> _ARTICLE_
[BEGIN]
Degrowth: the realistic alternative for Labour.

AuthorBurton, Mark H.

Degrowth poses a fundamental challenge to a Labour Party that has yet to decide how far it wishes to transcend - and not merely reform - a growth-oriented, capitalist political economy.

The British Labour Party has seen a resurgence of radicalism since the 2007-8 financial crash. With the collapse of the authority of neoliberalism, a space has opened for alternative ideologies, theories and policies. This space has hitherto been dominated by a post-Keynesian orthodoxy, one that seeks to manage capitalism better, in the interests of 'the many'. This is sometimes accompanied by an acknowledgement that ecological and climate crisis threaten to render any economic and social system unviable. This article introduces the ideas of the 'degrowth movement': an alliance of scholars and activists who link social, economic and ecological justice through a critique of the dominant economic and social models of advanced capitalism. Degrowth poses a fundamental challenge to a Labour Party that has yet to decide how far it wishes to transcend, and not merely reform, a growth-oriented, capitalist political economy.
[END]
> _INSTRUCTIONS TO FOLLOW_
Write out the degrowth article again, starting with "AuthorBurton, Mark H." and going on through "- a growth-oriented, capitalist political economy.", and switch "fundamental" to "profound".

> _SUPPLIED INFORMATION_
[BEGIN]
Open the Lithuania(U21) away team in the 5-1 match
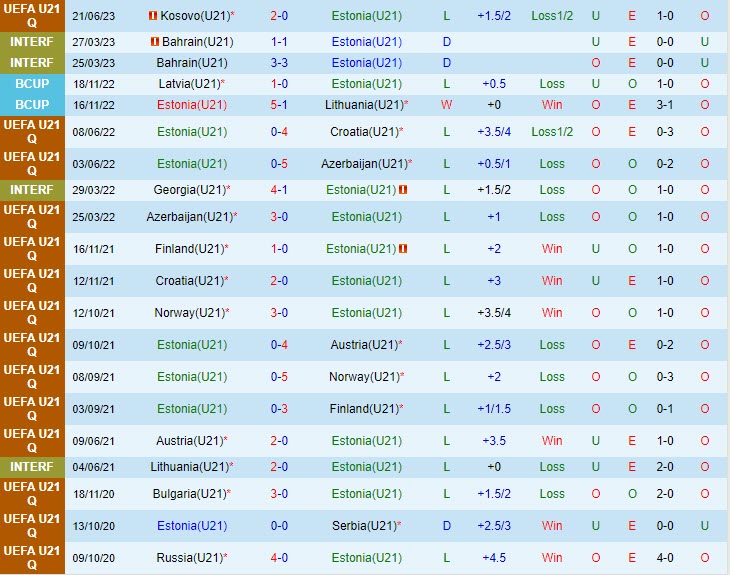Viewport: 730px width, 575px height. coord(363,104)
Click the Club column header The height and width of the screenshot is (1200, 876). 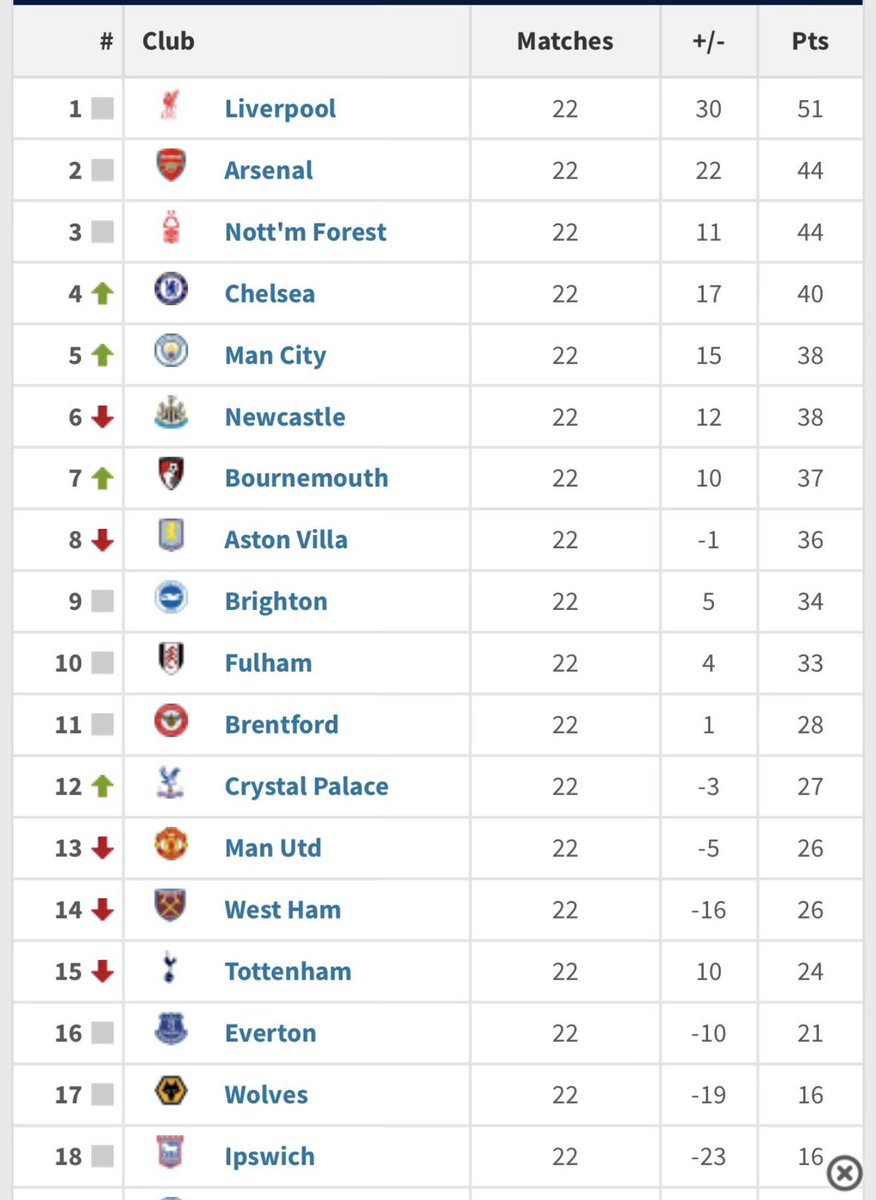click(168, 41)
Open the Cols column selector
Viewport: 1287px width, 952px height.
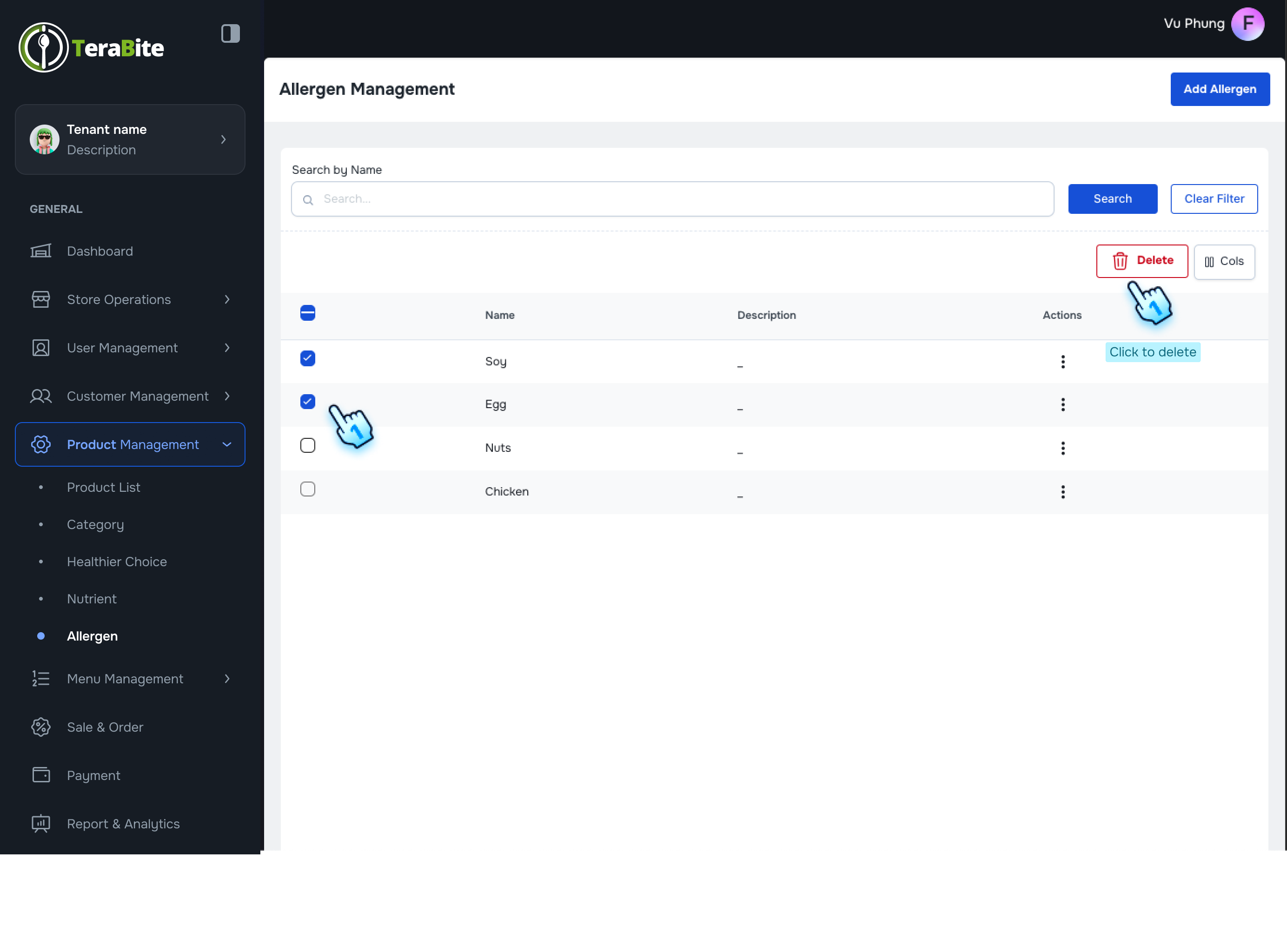point(1224,262)
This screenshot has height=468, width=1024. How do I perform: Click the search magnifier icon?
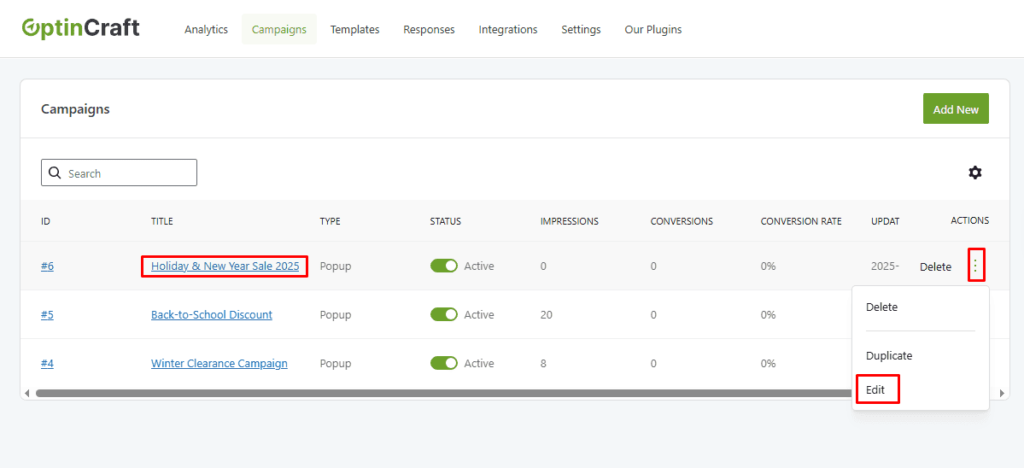pos(54,173)
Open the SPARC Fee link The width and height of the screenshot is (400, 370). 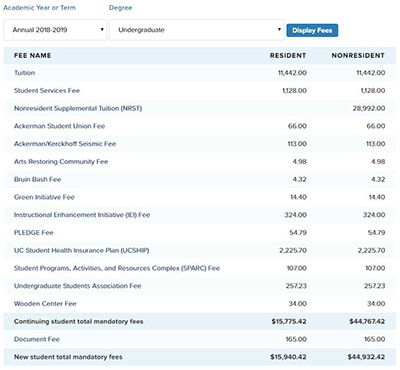coord(117,268)
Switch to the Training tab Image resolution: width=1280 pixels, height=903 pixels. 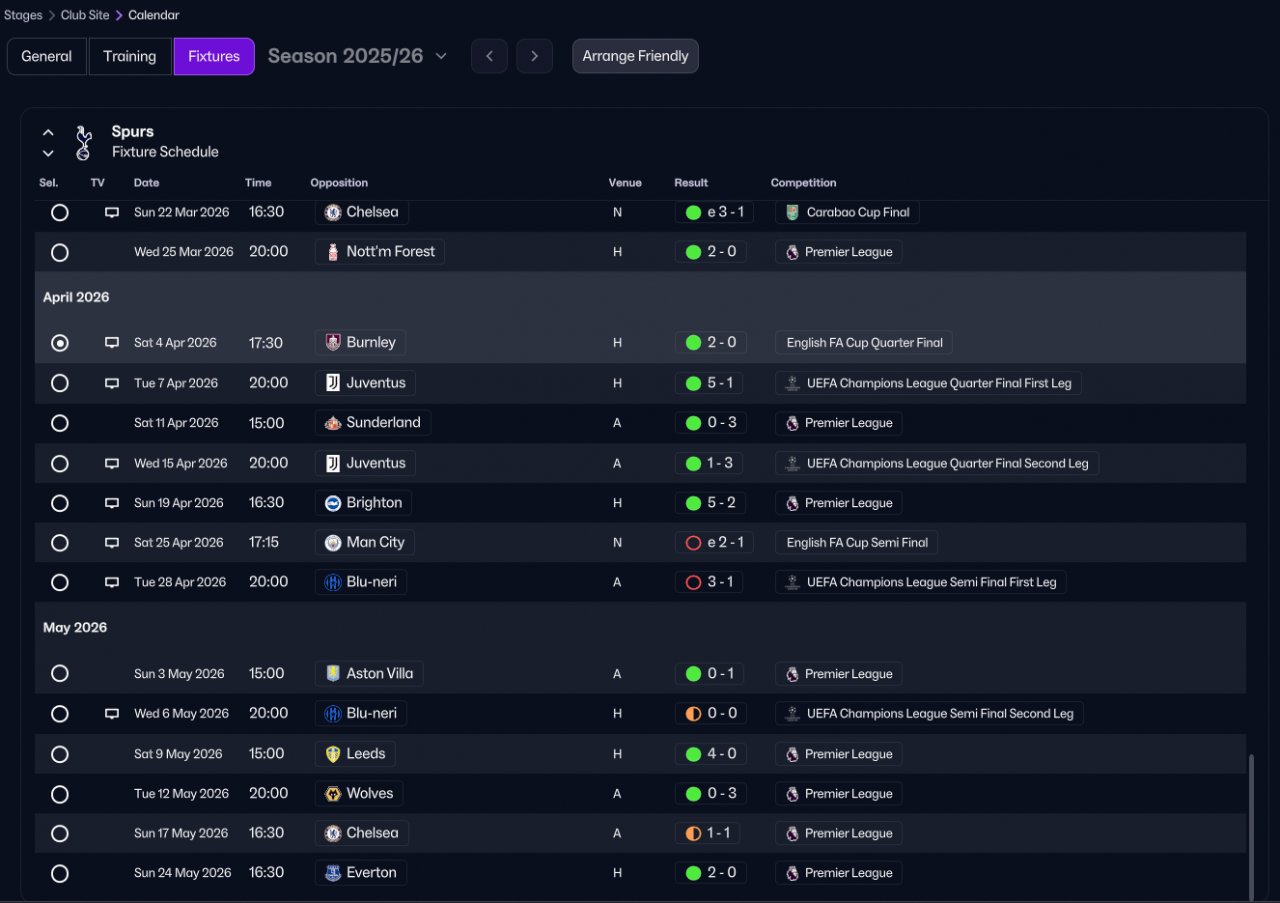click(x=130, y=56)
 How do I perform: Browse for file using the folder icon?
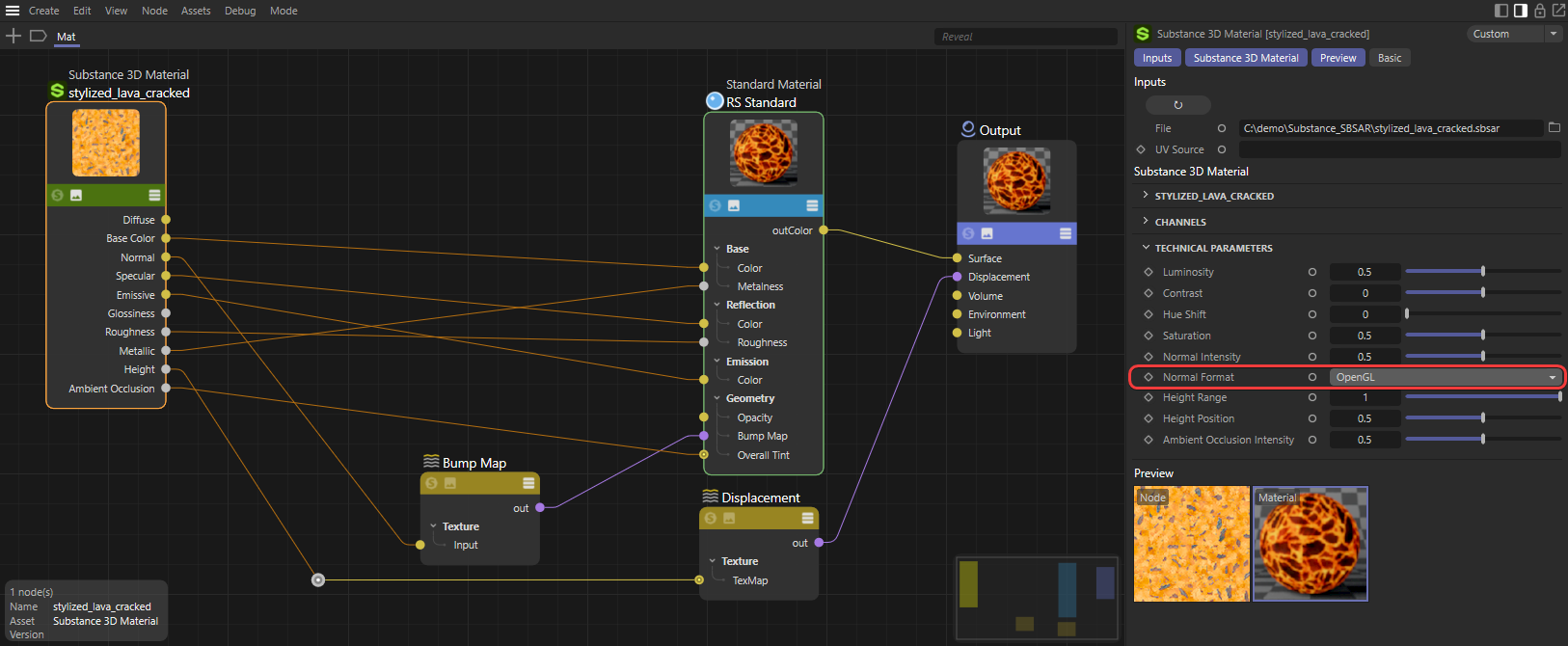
[END]
> _SOLUTION FOR THIS EXERCISE_
AuthorBurton, Mark H.

Degrowth poses a profound challenge to a Labour Party that has yet to decide how far it wishes to transcend - and not merely reform - a growth-oriented, capitalist political economy.